ENTRIES SHOWN
━━━━━━

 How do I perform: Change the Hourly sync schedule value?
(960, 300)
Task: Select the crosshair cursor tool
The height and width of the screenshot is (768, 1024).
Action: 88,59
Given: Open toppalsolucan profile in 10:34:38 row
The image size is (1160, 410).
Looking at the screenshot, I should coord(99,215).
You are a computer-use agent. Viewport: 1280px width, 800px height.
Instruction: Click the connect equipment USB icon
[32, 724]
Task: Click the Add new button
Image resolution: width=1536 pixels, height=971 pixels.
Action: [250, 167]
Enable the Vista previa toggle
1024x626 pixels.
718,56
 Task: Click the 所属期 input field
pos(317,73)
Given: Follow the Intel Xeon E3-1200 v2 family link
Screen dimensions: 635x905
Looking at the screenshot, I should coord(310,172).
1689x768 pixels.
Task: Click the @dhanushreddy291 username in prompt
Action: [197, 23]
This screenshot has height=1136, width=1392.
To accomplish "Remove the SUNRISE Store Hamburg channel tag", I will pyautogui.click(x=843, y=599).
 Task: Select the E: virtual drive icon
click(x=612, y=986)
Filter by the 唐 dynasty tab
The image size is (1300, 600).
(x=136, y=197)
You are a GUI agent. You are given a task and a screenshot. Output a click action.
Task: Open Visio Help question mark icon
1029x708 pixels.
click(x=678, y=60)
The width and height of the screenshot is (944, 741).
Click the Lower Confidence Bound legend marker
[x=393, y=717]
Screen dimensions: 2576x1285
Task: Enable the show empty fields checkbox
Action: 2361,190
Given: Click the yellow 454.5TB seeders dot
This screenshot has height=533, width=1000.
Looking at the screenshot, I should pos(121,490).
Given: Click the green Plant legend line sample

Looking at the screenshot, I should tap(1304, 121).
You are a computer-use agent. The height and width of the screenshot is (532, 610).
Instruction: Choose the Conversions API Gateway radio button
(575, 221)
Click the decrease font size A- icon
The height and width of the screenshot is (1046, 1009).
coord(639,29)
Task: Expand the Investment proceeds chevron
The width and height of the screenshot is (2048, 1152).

━━━━━━

EXERCISE OBJECTIVE
Give back only the lines from the one containing "Click the Lower" through the final line of the entries above, exactly as written, both included.

YOUR RESPONSE
Click the Lower Confidence Bound legend marker
[x=393, y=717]
Screen dimensions: 2576x1285
Task: Enable the show empty fields checkbox
Action: 2361,190
Given: Click the yellow 454.5TB seeders dot
This screenshot has height=533, width=1000.
Looking at the screenshot, I should pos(121,490).
Given: Click the green Plant legend line sample

Looking at the screenshot, I should tap(1304, 121).
You are a computer-use agent. The height and width of the screenshot is (532, 610).
Instruction: Choose the Conversions API Gateway radio button
(575, 221)
Click the decrease font size A- icon
The height and width of the screenshot is (1046, 1009).
coord(639,29)
Task: Expand the Investment proceeds chevron
The width and height of the screenshot is (2048, 1152).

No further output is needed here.